Please print the full listing exactly.
_ _ _ _ _
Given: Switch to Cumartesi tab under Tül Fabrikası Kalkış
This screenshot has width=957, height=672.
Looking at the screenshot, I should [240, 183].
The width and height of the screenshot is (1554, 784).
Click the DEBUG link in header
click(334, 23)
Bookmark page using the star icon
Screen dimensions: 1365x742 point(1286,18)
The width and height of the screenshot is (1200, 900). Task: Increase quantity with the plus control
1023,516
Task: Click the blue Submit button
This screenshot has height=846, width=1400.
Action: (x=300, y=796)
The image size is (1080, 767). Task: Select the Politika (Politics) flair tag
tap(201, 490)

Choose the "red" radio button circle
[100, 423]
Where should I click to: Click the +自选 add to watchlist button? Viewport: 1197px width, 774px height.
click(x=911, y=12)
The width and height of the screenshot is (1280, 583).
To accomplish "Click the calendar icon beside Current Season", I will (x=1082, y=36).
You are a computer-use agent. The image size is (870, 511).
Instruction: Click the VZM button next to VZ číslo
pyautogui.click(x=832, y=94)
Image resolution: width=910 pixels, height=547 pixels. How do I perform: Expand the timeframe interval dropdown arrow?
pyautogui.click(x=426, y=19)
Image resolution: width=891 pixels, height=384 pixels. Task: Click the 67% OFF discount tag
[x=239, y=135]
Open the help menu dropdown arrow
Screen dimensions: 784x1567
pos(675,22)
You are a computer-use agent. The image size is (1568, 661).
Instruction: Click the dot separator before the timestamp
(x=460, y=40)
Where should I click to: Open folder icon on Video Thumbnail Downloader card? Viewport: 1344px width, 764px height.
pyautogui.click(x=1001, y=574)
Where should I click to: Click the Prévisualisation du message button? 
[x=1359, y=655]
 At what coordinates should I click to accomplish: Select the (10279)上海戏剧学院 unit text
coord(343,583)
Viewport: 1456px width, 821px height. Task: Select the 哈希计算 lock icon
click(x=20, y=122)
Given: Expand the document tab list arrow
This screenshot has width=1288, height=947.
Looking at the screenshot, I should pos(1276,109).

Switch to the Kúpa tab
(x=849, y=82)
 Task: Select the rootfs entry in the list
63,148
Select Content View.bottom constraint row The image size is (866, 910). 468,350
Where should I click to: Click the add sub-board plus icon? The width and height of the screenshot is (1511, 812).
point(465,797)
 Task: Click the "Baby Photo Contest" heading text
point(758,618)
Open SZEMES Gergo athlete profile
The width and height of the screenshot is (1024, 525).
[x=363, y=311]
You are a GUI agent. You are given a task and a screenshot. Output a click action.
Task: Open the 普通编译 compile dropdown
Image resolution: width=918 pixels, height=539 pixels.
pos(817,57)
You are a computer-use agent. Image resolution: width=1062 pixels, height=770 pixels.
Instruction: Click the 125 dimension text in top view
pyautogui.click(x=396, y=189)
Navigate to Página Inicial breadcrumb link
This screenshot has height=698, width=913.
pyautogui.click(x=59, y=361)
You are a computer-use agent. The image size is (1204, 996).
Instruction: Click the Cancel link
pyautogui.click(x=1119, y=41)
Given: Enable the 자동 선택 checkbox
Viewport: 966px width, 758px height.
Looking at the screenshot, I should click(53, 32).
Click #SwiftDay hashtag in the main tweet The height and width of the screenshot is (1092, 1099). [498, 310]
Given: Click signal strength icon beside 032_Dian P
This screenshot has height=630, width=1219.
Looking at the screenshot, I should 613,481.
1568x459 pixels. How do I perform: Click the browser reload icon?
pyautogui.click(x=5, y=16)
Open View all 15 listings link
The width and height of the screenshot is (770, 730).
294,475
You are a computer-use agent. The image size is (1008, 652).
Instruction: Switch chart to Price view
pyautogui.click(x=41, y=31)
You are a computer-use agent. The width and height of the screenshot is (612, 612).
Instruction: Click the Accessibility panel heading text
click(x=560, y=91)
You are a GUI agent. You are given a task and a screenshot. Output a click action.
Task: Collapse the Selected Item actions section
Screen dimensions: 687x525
_ _ _ _ _
• Answer space:
Given: Switch to Cumartesi tab under Tül Fabrikası Kalkış
This screenshot has width=957, height=672.
Looking at the screenshot, I should [240, 183].
The width and height of the screenshot is (1554, 784).
Click the DEBUG link in header
click(334, 23)
Bookmark page using the star icon
Screen dimensions: 1365x742 point(1286,18)
The width and height of the screenshot is (1200, 900). Task: Increase quantity with the plus control
1023,516
Task: Click the blue Submit button
This screenshot has height=846, width=1400.
Action: (x=300, y=796)
The image size is (1080, 767). Task: Select the Politika (Politics) flair tag
tap(201, 490)

Choose the "red" radio button circle
[100, 423]
Where should I click to: Click the +自选 add to watchlist button? Viewport: 1197px width, 774px height.
click(x=911, y=12)
The width and height of the screenshot is (1280, 583).
To accomplish "Click the calendar icon beside Current Season", I will (x=1082, y=36).
You are a computer-use agent. The image size is (870, 511).
Instruction: Click the VZM button next to VZ číslo
pyautogui.click(x=832, y=94)
Image resolution: width=910 pixels, height=547 pixels. How do I perform: Expand the timeframe interval dropdown arrow?
pyautogui.click(x=426, y=19)
Image resolution: width=891 pixels, height=384 pixels. Task: Click the 67% OFF discount tag
[x=239, y=135]
Open the help menu dropdown arrow
Screen dimensions: 784x1567
pos(675,22)
You are a computer-use agent. The image size is (1568, 661).
Instruction: Click the dot separator before the timestamp
(x=460, y=40)
Where should I click to: Open folder icon on Video Thumbnail Downloader card? Viewport: 1344px width, 764px height.
pyautogui.click(x=1001, y=574)
Where should I click to: Click the Prévisualisation du message button? 
[x=1359, y=655]
 At what coordinates should I click to accomplish: Select the (10279)上海戏剧学院 unit text
coord(343,583)
Viewport: 1456px width, 821px height. Task: Select the 哈希计算 lock icon
click(x=20, y=122)
Given: Expand the document tab list arrow
This screenshot has width=1288, height=947.
Looking at the screenshot, I should pos(1276,109).

Switch to the Kúpa tab
(x=849, y=82)
 Task: Select the rootfs entry in the list
63,148
Select Content View.bottom constraint row The image size is (866, 910). 468,350
Where should I click to: Click the add sub-board plus icon? The width and height of the screenshot is (1511, 812).
point(465,797)
 Task: Click the "Baby Photo Contest" heading text
point(758,618)
Open SZEMES Gergo athlete profile
The width and height of the screenshot is (1024, 525).
[x=363, y=311]
You are a GUI agent. You are given a task and a screenshot. Output a click action.
Task: Open the 普通编译 compile dropdown
Image resolution: width=918 pixels, height=539 pixels.
pos(817,57)
You are a computer-use agent. Image resolution: width=1062 pixels, height=770 pixels.
Instruction: Click the 125 dimension text in top view
pyautogui.click(x=396, y=189)
Navigate to Página Inicial breadcrumb link
This screenshot has height=698, width=913.
pyautogui.click(x=59, y=361)
You are a computer-use agent. The image size is (1204, 996).
Instruction: Click the Cancel link
pyautogui.click(x=1119, y=41)
Given: Enable the 자동 선택 checkbox
Viewport: 966px width, 758px height.
Looking at the screenshot, I should click(53, 32).
Click #SwiftDay hashtag in the main tweet The height and width of the screenshot is (1092, 1099). [498, 310]
Given: Click signal strength icon beside 032_Dian P
This screenshot has height=630, width=1219.
Looking at the screenshot, I should 613,481.
1568x459 pixels. How do I perform: Click the browser reload icon?
pyautogui.click(x=5, y=16)
Open View all 15 listings link
The width and height of the screenshot is (770, 730).
294,475
You are a computer-use agent. The image size is (1008, 652).
Instruction: Switch chart to Price view
pyautogui.click(x=41, y=31)
You are a computer-use agent. The width and height of the screenshot is (612, 612).
Instruction: Click the Accessibility panel heading text
click(x=560, y=91)
You are a GUI agent. You are given a task and a screenshot. Output a click action.
Task: Collapse the Selected Item actions section
Screen dimensions: 687x525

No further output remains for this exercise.